» WORK REQUEST 1: According to the article on the heart pump trial, when and where did Dr. Gregg W. Stone present the trial results?
» WORK REQUEST 2: Reproduce word for word the stretch of the heart pump trial article from "Clinical Trial Finds" through "in high-risk patients.".
» WORK REQUEST 3: Take the article on the heart pump trial further, starting right after its last sentence.
----- TEXT BLOCK
Clinical Trial Finds Pump Not Effective for Reducing Heart Damage in Severe Heart Attacks
A recent clinical trial indicated that using a microaxial flow pump before and during cardiac stenting procedures for patients experiencing severe heart attacks without cardiogenic shock did not significantly reduce heart damage.
This was the primary conclusion of "The STEMI-Door to Unload (DTU)" trial, the first study of its kind to investigate the impact of resting the heart to reduce heart attack size in high-risk patients.
Dr. Gregg W. Stone, Professor of Medicine (Cardiology) at the Icahn School of Medicine at Mount Sinai, presented these results on March 28 at the American College of Cardiology Scientific Sessions. The findings were also published simultaneously in the Journal of the American College of Cardiology.
Understanding the Challenge: STEMI and Infarct Size
STEMI (ST-segment elevation myocardial infarction) represents the most severe type of life-threatening heart attack, caused by a sudden blockage in a major coronary artery. Urgent percutaneous coronary intervention (PCI), involving the placement of stents to restore blood flow, is crucial for these patients.
----------
----- INPUT DATA
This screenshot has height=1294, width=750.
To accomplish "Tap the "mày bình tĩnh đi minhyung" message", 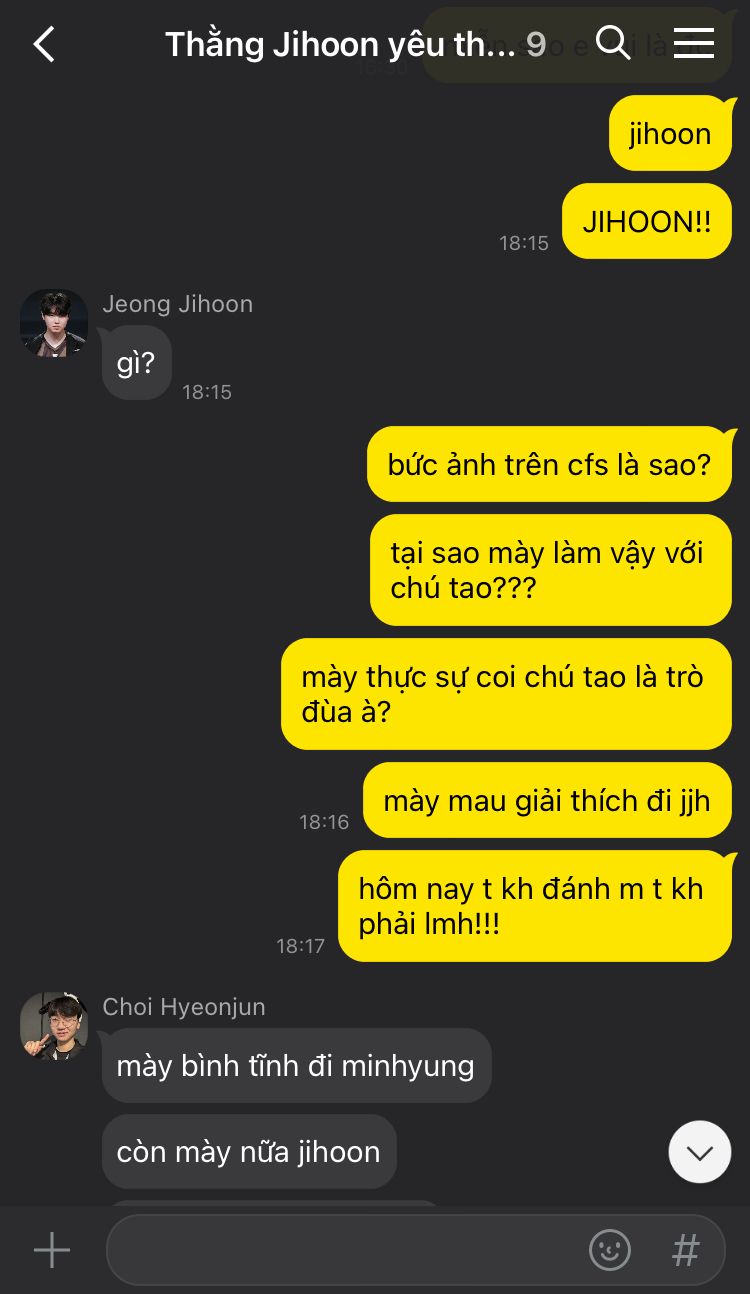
----------
» TASK OUTPUT 1: He presented them on March 28 at the American College of Cardiology Scientific Sessions.

» TASK OUTPUT 2:
Clinical Trial Finds Pump Not Effective for Reducing Heart Damage in Severe Heart Attacks
A recent clinical trial indicated that using a microaxial flow pump before and during cardiac stenting procedures for patients experiencing severe heart attacks without cardiogenic shock did not significantly reduce heart damage.
This was the primary conclusion of "The STEMI-Door to Unload (DTU)" trial, the first study of its kind to investigate the impact of resting the heart to reduce heart attack size in high-risk patients.

» TASK OUTPUT 3:
While interventional cardiologists are effective at unblocking arteries, reducing the size of the heart attack, or infarct, remains a significant challenge. This often leads to heart failure or mortality.
Experimental studies over decades have suggested that using a flow pump to eject blood from the heart's pumping chamber could rest the heart, improve blood flow, and potentially reduce damage. The DTU trial aimed to test this hypothesis.
Study Design and Key Results
The trial focused on the Impella CP device, an FDA-approved catheter-based microaxial heart pump. Researchers investigated the device in 527 patients with confirmed anterior STEMI who were not in cardiogenic shock.
Patients were randomized into two groups: one received the Impella CP and delayed PCI, while the other received immediate PCI without the Impella device.
The primary effectiveness endpoint was a reduction in infarct size, measured by cardiac MRI three to five days post-procedure. The primary safety endpoint evaluated the rate of major bleeding or major vascular complications.
The results indicated that infarct size, expressed as a percentage of total left ventricular mass, was slightly lower in the Impella group (mean 30.8% ± 16.2%) compared to the immediate PCI group (31.9% ± 16.9%). However, this difference was not statistically significant.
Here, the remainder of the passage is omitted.